Entre todas esas piedras destaca el ágata de Pirro, de la que nos habla Plinio en su «Historia natural», en la que se reconocía, sin ninguna intervención humana, a Apolo tocando la lira en medio de las nueve musas.


Lo mejor de la colección de piedras de Roger Caillois se expone aquí, pero entre ellas no se encuentra la fabulosa ágata de Pirro. No la echamos de menos. En otra estancia está el Libro Rojo de Jung, donde el psicoanalista fue dibujando minuciosamente sus fantasías, contando sus sueños, que son también los nuestros. ¿Y cómo no reconocerse en el diablo que Aleister Crowley mandó dibujar para una de sus cartas del tarot?


Más fantasmas, infinitos fantasmas al sol inclemente de este ya pleno verano en Venecia. Lo que Bioy Casares soñó en «La invención de Morel» («una Odisea de prodigios que no parece admitir otra clave que la alucinación o que el símbolo», según Borges) se hace realidad en el pabellón argentino. Eva Perón entra y sale, se mueve entre nosotros, se desnuda en su dormitorio. Oímos sus pasos, abre de pronto una puerta, se asoma a una ventana, saluda a la multitud, se sienta en un sofá y a su lado se sienta ella misma más joven o demacrada por la enfermedad. Por un instante sentimos en nuestra mano su mano de niebla. En otra sala se nos cuentan las glorias del peronismo, pero qué nos importa toda esa palabrería oficial. Una hermosa mujer, gracias a los prodigios técnicos que imaginó Bioy, sale de su tumba y nos hace compañía. Cierro los ojos y sueño otras resurrecciones.


Tengo poca fantasía, pero alguna imaginación. Soy como el paleontólogo al que un simple hueso le basta para reconstruir un animal desaparecido hace miles de años. ¿Qué pasaría si hubiese hecho esto en lugar de aquello otro, si me hubiera casado, si me dieran el premio Nobel?


Me gusta jugar esas partidas de ajedrez, inventarme novelas de las que soy el protagonista. Si me dieran el premio Nobel, se acabaría cualquier tranquilidad en mi vida, homenajes, periodistas, viajes, no podría dar clases, todo serían discursos protocolarios sobre esto y lo otro. Uf, qué lata. Lo único bueno es lo que fastidiaría a la gente que me detesta. Pero me parece demasiado poco para tanto engorro.
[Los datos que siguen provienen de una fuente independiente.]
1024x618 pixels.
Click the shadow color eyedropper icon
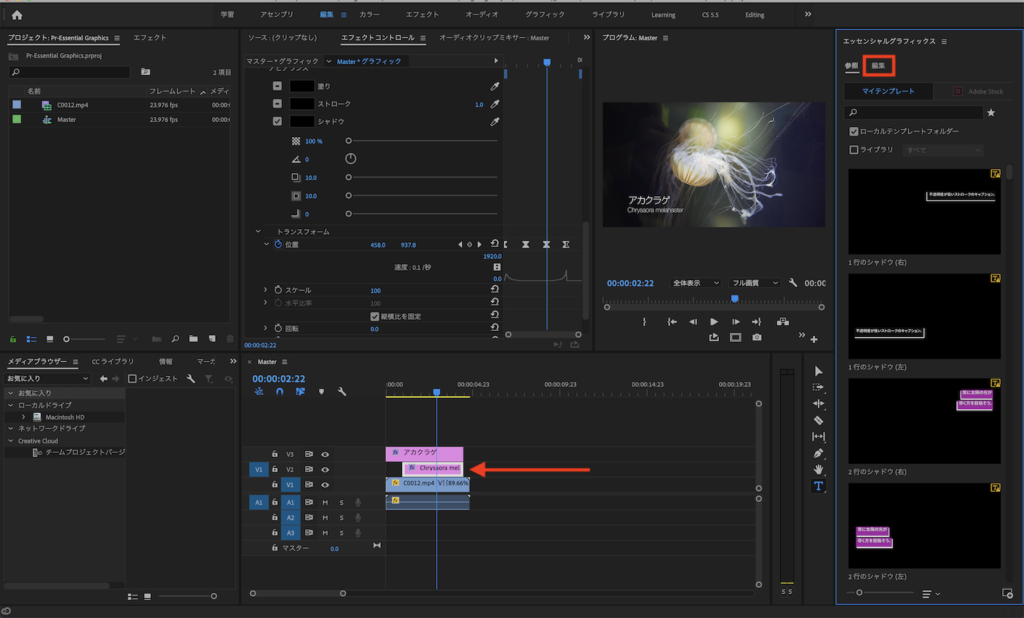point(494,121)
Me imagino toda la novela del Nobel y luego respiro aliviado cuando veo que sigo disfrutando del anonimato y del lujo de hacer lo que me da la gana.
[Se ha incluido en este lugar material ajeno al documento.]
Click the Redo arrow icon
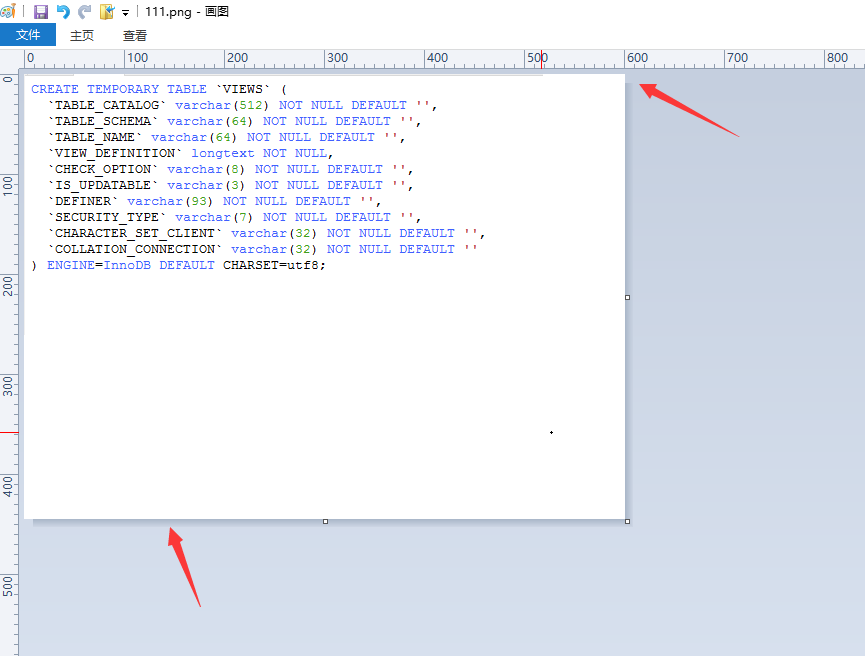Viewport: 865px width, 656px height. coord(84,11)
Yo, que en seguida me canso de todo, hay lugares a los que no me canso de volver nunca. Venecia, por ejemplo, donde nunca paso más de tres días, pero donde nada más poner el pie en la calle ya me siento como si viviera allí toda la vida. O Nueva York, que me aguarda sonriente, como la princesa de los cuentos, tras su cerco de dragones aduaneros. O Avilés, donde entré por primera vez en un Palazzo Enciclopedico como el que soñó Marino Auriti, como el que intenta recrear Massimiliano Gioni en la Biennale. Un Palazzo del que aún no he salido. Y que se llama la Biblioteca o, por otro nombre, el Universo.